Be sure that you read all the fishing regulations.  I lived in FL for seven years, things you wouldn't think would be illegal are, and they have plenty of DNR to enforce the laws.


----------



## walt1127 (Jul 2, 2013)

yeah i know i been reading up on it


----------



## nickel back (Jul 3, 2013)

walt1127 said:


> oh and if i catch a shark that meet regulations whats the best way to kill it so i can clean and eat



this is how I was told.....

cut his tail,not all the way off so the shark can still be measured ( by DNR if they come around),let the shark bleed out then filet it out right then and put on ice.

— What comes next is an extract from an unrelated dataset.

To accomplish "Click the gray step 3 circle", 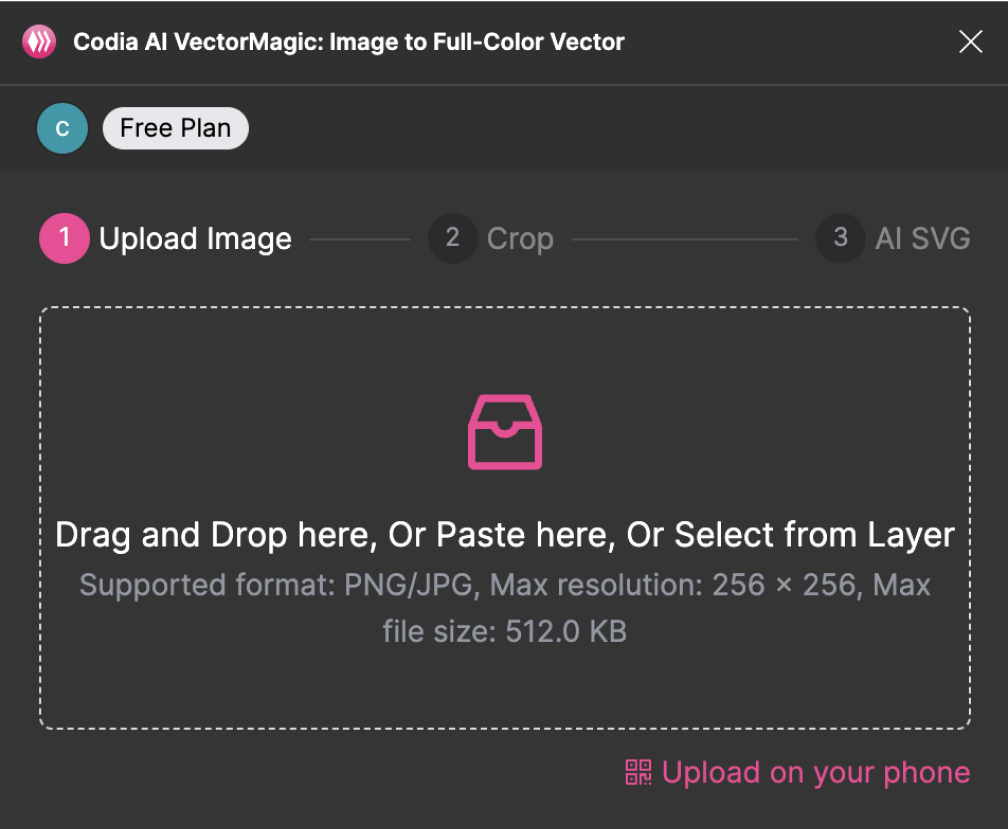I will pyautogui.click(x=840, y=238).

have not done it though, I always  let them go.


----------



## grouper throat (Jul 3, 2013)

bleed it and they are kind of aggravating to clean(skin it like a catfish or cobia). I have cleaned one and that's my last.


----------



## walt1127 (Jul 3, 2013)

is it really as good as i have heard and is it worth the time and trouble


----------



## ted_BSR (Jul 4, 2013)

I don't know about killing and cleaning sharks. I always let them go. The regs are tricky about sharks. Also, Print out a fish ID guide from the DNR website and laminate it, also print out the size and bag limits and laminate it. Take it with you to the beach. There are sooooo many different species, it can be confusing. Also if you mess up and keep the wrong thing, DNR might cut you a little slack if you have the regs with you, and they see that you are trying hard to keep it legal.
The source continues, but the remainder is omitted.